Dill Pickle Soup
Ania’s Dill Pickle Soup from Outlanta, a Second Chance Novella
Ingredients
1 whole Yellow Onion
1 Tablespoon Olive Oil
1 Tablespoon Butter
2 cups Water
2 14.5 Oz. cans of organic Chicken Broth
1 cup Dill Pickle Juice
5 whole Large Potatoes
4 whole Dill Pickles
1 whole Rib Of Celery
1 whole Carrot
1 teaspoon Salt
½ teaspoons Black Pepper
1 cup Sour Cream
2 Tablespoons Flour
Instructions
1. Peel and finely dice the onion.
2. Heat the oil and butter in a stockpot over medium heat and add the onions. Cook until translucent, about 4 or 5 minutes. Add water, broth, pickle juice and turn heat to high and bring to a boil.

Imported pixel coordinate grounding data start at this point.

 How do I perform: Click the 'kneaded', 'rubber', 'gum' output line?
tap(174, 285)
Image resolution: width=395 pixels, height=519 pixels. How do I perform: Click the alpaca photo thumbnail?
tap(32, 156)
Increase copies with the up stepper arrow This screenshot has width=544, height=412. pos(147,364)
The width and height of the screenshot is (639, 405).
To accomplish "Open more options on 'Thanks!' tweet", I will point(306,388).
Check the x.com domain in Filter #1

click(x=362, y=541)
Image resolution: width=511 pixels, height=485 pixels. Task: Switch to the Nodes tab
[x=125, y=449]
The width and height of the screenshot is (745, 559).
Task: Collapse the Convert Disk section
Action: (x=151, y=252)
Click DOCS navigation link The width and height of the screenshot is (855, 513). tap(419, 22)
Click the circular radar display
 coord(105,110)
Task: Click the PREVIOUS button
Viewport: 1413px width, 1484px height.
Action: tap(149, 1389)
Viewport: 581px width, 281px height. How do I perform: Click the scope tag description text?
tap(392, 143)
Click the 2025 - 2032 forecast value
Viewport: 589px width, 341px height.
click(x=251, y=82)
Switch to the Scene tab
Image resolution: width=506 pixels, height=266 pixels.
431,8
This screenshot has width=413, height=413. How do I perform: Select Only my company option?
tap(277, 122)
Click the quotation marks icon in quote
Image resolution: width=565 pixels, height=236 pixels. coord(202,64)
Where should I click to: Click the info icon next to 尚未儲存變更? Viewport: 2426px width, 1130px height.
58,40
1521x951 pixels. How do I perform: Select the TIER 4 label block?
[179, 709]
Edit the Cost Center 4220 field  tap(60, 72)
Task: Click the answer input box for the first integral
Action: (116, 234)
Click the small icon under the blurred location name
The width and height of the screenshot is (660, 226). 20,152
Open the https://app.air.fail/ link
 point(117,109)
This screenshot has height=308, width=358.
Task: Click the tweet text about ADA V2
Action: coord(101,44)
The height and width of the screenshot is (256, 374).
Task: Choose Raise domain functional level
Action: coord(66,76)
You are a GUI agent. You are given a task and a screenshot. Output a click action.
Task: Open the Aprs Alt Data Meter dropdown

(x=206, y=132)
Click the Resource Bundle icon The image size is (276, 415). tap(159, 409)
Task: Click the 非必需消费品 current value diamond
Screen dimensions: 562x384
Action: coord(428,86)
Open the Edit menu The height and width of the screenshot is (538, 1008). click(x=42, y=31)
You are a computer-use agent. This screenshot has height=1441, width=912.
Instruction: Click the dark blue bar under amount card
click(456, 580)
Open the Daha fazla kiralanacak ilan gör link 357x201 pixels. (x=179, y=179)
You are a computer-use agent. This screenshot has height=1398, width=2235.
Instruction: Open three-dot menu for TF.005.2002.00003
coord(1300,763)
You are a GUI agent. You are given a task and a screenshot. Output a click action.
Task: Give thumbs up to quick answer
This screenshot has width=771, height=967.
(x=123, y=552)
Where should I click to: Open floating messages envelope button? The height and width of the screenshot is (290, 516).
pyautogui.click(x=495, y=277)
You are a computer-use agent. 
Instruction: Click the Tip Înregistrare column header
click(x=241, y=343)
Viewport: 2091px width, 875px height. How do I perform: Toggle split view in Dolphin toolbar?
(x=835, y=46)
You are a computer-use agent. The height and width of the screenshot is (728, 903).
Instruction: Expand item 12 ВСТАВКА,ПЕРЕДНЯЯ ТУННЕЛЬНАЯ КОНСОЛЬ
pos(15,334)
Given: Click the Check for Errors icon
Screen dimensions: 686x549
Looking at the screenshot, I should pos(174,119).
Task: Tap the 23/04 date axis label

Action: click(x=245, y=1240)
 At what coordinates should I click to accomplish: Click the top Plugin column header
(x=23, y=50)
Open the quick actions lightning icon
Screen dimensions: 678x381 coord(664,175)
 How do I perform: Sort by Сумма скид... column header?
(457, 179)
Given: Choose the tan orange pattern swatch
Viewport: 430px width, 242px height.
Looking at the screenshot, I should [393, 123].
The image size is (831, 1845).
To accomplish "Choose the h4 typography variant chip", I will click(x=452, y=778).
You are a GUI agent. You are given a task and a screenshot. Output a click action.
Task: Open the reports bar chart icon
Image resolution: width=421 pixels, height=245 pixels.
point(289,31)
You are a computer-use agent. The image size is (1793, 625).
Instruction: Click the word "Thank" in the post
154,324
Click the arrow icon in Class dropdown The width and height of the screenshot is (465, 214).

3. While the liquid is heating up, peel and dice potatoes, shred the pickles, peel and dice the carrot, finely slice the celery.
4. Once liquid is boiling, add the vegetables, pickles, salt, and pepper. Cook until the potatoes are tender, about 15 minutes.
5. As the vegetables are cooking, whisk the sour cream and the flour in a bowl. Scoop about 1/2 cup of the liquid from the pot and slowly pour it into the sour cream while you whisk. Repeat this 2 more times to temper the cream so it doesn’t curdle when you add it to the soup.
6. When the potatoes are tender, reduce heat to medium and add the sour cream mixture to the pot and stir until you have a nice creamy soup. Cook about 5 minutes to thicken the soup and heat it through.
7. Serve immediately. It is traditional to garnish with a dollop of sour cream and a sprinkling of fresh chopped dill. It taste really good to serve it with toasted rye bread.